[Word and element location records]
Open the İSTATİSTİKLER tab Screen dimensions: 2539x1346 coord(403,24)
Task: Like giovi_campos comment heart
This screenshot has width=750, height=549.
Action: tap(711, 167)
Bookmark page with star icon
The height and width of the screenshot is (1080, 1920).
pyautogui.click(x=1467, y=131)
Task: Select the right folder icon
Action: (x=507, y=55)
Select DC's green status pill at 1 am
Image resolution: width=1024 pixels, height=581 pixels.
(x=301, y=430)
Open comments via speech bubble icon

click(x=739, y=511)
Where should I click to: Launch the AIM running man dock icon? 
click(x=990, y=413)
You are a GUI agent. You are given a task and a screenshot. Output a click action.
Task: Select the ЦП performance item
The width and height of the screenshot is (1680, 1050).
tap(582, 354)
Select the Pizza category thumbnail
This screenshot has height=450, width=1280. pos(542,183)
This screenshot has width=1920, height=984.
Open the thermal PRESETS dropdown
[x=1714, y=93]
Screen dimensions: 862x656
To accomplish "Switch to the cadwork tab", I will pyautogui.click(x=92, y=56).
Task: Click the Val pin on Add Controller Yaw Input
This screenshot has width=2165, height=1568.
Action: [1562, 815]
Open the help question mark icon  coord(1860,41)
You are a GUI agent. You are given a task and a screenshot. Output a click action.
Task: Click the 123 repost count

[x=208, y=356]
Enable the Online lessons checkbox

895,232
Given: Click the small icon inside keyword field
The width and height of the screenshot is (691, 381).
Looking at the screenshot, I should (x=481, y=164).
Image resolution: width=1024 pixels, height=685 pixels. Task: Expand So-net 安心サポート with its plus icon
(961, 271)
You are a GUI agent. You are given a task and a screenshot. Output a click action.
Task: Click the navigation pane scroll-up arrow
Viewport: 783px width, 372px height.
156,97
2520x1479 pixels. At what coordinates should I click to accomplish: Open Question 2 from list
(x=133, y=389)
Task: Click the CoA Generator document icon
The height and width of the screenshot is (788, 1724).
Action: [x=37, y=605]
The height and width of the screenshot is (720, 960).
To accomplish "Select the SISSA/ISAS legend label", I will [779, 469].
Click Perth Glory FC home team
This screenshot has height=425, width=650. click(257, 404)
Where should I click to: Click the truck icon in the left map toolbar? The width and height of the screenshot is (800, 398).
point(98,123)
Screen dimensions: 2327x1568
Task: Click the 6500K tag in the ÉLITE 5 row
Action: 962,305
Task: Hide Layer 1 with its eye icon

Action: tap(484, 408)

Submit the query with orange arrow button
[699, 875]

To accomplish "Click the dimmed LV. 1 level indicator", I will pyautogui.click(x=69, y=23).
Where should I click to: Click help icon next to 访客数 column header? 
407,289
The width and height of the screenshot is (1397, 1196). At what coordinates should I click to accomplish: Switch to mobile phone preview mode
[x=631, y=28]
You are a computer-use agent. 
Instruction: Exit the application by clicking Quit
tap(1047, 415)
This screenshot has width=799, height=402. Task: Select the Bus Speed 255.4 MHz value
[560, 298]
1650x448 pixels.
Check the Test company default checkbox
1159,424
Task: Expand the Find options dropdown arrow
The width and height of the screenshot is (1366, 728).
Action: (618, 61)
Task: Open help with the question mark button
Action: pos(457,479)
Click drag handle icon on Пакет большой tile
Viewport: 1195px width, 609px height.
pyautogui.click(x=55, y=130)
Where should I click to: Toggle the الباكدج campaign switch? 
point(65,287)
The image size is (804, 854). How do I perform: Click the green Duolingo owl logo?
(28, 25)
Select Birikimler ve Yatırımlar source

Set task: Give the stretch of the rows from the line containing "Where should I click to: Click help" through the line containing "[x=631, y=28]" as a JSON list of strings, one per line, with blank lines left out.

Reply to the exercise:
[
  "Where should I click to: Click help icon next to 访客数 column header? ",
  "407,289",
  "The width and height of the screenshot is (1397, 1196). At what coordinates should I click to accomplish: Switch to mobile phone preview mode",
  "[x=631, y=28]"
]